The role
We are seeking an experienced, hands-on Senior Data Specialist to join the Risk Engineering Artificial Intelligence AI team.
As a critical member of our Independent Risk Management function (2LOD), you will play a pivotal role in developing data-intensive solutions to drive data-driven decision making for Risk.
You'll collaborate closely with senior leadership to identify opportunities, develop cutting-edge innovative data and AI solutions, and deliver actionable insights that will shape our risk oversight strategies.
What you’ll do :
This critical role focuses on data acquisition (sourcing, staging, modeling, storage) and feeding data to reporting, analytics and AI applications using APIs.
This role will be instrumental in conceptualizing, prototyping and implementing best-in-class end-end AI-based solutions to meet risk management requirements.
- Data Pipeline Development : Design, develop, and maintain scalable and efficient data pipelines to ingest, process, and store diverse data sets from multiple sources, ensuring data completeness and quality.
- Data Transformation : Perform data cleaning, validation, and transformation to prepare high-quality data sets for analytics, reporting and machine learning.
- Data Staging, Modeling and Storage : Build and manage data staging environments and ensure optimal storage of structured and unstructured data for downstream applications owning data models
- API Development : Create and maintain APIs to expose data for internal teams, ensuring secure and reliable data access.
- AI / ML Collaboration : Work closely with AI / ML specialists, risk financial reporting analysts to participate in deploying enterprise grade data processing pipelines to production.
- Data Quality and Governance : Implement best practices for data governance, including data lineage, versioning, and monitoring to maintain data accuracy and reliability.
- Continuous Improvement & Support : Identify areas for process improvement, automation, and optimization within the data pipeline and implement innovative solutions, support production processes to address issues, find root causes and prevent future issue recurrence
What you’ll need :
- Bachelor’s or Master’s degree in Computer Science, Data Engineering, Information Systems, or a related field.
- Minimum of 8+ years of experience in data engineering or a related role building analytics solutions leveraging Git workflows, modularized coding practices, API calls, and web based solutions.
- Prior experience in working with machine learning teams and AI-based solutions deployment is preferred.
- Prior experience in banks / financial companies is preferred
- Programming & Analysis :
- Expert / advanced proficiency in Python for data manipulation and transformation (e.g., pandas, NumPy)
- Experience with large-scale data handling, including unstructured text processing, tokenization, embeddings, and data pipelines.
- Strong experience in ad querying of database schemas using advanced SQL for data manipulation, querying, and database management.
- Hands-on experience with data flow orchestration / scheduling tools for data processing workflows.
- Data Processing :
- Deep hands-on experience with core technologies on Snowflake, Airflow, dbt, git, docker, Tableau, Streamlit, SQL
- Experience with relational and NoSQL databases (e.g., PostgreSQL, MongoDB) and data lakes for handling large amounts of text data.
- Search and Retrieval : Experience with vector databases and retrieval-augmented generation (RAG) techniques using systems like Elasticsearch, Pinecone, or FAISS for enhancing LLM performance.
Working knowledge of large language models (LLMs) and their integration into data pipelines.
- Familiarity with common machine learning frameworks and libraries.
- Cloud Platforms :
- Experience with cloud-based machine learning and AI platforms such as AWS (SageMaker, Lambda) and Snowflake with a focus on GenAI model training, deployment, and monitoring.
- Additional Skills :
- Strong analytical and problem-solving skills with a keen attention to detail.
- Excellent communication skills and the ability to work effectively in cross-functional teams.
- Experience with version control tools like Git and CI / CD pipelines is desirable.
Nice to have :
Prior experience in working with machine learning teams and AI-based solutions deployment is preferred.
Compensation and Benefits
The base pay range for this role is listed below.
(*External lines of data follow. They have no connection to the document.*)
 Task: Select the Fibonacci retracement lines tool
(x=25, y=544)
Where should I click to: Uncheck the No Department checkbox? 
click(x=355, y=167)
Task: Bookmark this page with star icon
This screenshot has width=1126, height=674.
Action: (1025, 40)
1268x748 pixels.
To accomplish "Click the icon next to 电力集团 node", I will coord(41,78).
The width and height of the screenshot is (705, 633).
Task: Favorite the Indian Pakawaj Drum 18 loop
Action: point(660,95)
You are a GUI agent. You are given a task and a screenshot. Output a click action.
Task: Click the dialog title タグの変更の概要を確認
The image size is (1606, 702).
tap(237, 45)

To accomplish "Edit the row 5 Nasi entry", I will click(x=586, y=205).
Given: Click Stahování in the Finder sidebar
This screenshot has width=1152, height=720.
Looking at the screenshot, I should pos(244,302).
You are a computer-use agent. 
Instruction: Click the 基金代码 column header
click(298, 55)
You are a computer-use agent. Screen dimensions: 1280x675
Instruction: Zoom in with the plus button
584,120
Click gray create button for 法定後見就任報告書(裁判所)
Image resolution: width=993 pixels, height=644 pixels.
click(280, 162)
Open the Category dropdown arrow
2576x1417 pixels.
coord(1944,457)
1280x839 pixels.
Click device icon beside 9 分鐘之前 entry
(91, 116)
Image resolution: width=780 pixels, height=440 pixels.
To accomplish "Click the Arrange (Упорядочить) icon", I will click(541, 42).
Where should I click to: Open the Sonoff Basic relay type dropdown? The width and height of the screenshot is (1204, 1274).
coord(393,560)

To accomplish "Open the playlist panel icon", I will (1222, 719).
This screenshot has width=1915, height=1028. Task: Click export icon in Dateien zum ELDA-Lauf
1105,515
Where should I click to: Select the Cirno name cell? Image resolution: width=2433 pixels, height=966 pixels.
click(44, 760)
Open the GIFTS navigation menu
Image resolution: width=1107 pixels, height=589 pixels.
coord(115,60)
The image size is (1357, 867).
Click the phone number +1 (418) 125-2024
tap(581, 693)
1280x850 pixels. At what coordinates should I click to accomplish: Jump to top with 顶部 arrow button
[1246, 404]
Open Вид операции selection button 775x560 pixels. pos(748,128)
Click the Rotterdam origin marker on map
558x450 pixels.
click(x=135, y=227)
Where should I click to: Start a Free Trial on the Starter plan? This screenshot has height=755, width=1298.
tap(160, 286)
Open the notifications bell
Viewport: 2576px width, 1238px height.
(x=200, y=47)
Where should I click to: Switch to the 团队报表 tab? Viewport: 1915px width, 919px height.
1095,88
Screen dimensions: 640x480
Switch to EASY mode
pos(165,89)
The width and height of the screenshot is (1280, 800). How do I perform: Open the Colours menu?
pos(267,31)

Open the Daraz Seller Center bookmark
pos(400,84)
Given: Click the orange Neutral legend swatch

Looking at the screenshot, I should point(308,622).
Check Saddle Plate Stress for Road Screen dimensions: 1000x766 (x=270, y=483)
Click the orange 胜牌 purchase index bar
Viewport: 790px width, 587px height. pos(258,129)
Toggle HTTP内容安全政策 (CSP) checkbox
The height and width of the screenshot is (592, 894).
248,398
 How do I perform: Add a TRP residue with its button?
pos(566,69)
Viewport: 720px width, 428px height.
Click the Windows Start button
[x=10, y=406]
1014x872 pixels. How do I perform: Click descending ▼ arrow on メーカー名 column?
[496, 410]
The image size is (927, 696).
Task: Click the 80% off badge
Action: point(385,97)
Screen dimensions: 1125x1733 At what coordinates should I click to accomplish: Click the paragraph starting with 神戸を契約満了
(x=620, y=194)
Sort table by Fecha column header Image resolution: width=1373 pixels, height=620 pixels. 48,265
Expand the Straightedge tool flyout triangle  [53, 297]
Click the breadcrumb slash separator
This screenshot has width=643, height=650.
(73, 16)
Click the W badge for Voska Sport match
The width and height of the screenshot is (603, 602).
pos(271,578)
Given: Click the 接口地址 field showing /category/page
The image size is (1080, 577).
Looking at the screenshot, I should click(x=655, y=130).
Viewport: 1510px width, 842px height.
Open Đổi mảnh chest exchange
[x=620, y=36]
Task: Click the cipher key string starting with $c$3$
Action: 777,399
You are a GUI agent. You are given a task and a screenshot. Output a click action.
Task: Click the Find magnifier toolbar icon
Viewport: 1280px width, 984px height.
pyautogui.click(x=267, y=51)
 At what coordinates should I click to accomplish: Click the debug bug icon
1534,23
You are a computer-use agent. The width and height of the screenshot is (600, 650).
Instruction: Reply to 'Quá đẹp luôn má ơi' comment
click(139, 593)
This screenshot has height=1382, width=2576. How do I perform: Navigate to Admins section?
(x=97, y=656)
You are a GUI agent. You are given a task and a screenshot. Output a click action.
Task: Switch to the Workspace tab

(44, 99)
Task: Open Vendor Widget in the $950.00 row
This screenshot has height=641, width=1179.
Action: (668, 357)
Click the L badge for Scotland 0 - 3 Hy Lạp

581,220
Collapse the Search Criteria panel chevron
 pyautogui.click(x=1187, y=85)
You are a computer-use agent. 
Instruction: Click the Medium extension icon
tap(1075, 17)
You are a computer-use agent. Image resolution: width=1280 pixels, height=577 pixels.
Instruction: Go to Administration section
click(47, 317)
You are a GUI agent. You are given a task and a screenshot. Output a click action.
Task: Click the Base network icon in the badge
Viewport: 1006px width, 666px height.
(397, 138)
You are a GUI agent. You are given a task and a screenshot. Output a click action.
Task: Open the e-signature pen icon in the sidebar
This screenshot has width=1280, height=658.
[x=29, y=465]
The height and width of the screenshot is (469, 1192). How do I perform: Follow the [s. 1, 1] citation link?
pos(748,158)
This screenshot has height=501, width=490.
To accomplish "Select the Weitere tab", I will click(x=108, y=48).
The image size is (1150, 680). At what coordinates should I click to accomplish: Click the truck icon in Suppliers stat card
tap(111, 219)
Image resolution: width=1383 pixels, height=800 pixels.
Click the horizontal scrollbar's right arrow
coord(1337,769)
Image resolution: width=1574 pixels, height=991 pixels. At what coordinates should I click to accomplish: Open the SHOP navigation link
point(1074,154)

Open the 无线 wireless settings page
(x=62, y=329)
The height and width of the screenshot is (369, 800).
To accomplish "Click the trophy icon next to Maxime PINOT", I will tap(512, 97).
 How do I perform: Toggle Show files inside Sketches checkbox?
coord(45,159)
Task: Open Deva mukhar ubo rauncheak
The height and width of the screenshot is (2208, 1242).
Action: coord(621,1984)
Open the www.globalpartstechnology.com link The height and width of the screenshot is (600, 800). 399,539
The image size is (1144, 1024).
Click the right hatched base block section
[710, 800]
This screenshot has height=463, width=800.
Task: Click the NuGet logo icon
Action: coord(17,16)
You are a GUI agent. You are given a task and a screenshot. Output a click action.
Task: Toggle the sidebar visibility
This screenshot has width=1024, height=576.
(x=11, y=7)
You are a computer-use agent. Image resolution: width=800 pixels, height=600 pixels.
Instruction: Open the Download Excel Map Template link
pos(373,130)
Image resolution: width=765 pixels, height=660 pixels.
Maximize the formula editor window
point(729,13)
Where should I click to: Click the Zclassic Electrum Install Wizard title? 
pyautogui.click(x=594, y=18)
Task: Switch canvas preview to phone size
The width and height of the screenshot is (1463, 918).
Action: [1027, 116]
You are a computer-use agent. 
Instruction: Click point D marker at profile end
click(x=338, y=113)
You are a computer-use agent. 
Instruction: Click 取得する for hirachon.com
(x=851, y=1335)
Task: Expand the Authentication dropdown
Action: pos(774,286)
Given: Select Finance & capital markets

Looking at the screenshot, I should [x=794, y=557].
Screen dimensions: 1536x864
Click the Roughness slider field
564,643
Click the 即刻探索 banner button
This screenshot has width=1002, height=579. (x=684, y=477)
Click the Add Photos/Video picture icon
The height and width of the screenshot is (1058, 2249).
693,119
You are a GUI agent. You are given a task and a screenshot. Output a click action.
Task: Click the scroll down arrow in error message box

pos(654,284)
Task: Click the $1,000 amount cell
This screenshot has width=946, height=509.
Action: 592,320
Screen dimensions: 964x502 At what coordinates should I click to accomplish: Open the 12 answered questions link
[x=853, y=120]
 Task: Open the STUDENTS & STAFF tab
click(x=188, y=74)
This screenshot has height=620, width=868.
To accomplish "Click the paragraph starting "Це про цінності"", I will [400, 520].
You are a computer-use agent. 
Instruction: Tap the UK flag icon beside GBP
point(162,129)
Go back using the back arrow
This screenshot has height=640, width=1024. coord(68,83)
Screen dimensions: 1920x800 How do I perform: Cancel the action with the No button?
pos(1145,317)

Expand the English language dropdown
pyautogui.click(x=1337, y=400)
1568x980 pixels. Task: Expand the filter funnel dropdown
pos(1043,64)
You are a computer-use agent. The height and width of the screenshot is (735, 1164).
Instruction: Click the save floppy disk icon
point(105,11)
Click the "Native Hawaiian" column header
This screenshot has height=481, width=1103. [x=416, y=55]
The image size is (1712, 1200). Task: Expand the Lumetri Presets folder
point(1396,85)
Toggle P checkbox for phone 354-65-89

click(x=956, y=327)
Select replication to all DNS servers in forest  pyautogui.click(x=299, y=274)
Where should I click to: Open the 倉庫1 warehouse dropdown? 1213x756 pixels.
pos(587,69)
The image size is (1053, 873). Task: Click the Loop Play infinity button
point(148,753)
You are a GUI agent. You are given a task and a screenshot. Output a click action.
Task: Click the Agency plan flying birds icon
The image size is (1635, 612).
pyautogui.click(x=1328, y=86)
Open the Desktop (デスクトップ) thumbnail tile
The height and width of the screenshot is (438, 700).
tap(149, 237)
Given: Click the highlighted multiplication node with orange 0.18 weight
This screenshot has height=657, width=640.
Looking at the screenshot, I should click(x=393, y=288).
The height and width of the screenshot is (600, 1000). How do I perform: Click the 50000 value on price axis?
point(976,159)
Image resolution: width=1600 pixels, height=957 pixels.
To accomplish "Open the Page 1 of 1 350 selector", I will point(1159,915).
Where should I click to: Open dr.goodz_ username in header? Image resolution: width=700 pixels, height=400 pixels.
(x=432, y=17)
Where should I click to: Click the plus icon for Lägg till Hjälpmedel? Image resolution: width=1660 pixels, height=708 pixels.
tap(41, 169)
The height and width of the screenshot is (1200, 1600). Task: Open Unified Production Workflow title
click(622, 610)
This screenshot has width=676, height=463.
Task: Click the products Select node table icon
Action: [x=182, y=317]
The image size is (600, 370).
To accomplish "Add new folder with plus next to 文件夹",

Final base pay offer will be determined based on individual factors such as the candidate’s experience, skills, and location.
To view all of our comprehensive and competitive benefits, visit our Benefits at SoFi page!
Pay range : $115,200.00 - $216,000.00
Payment frequency : Annual
This role is also eligible for a bonus, long term incentives and competitive benefits. More information about our employee benefits can be found in the link above.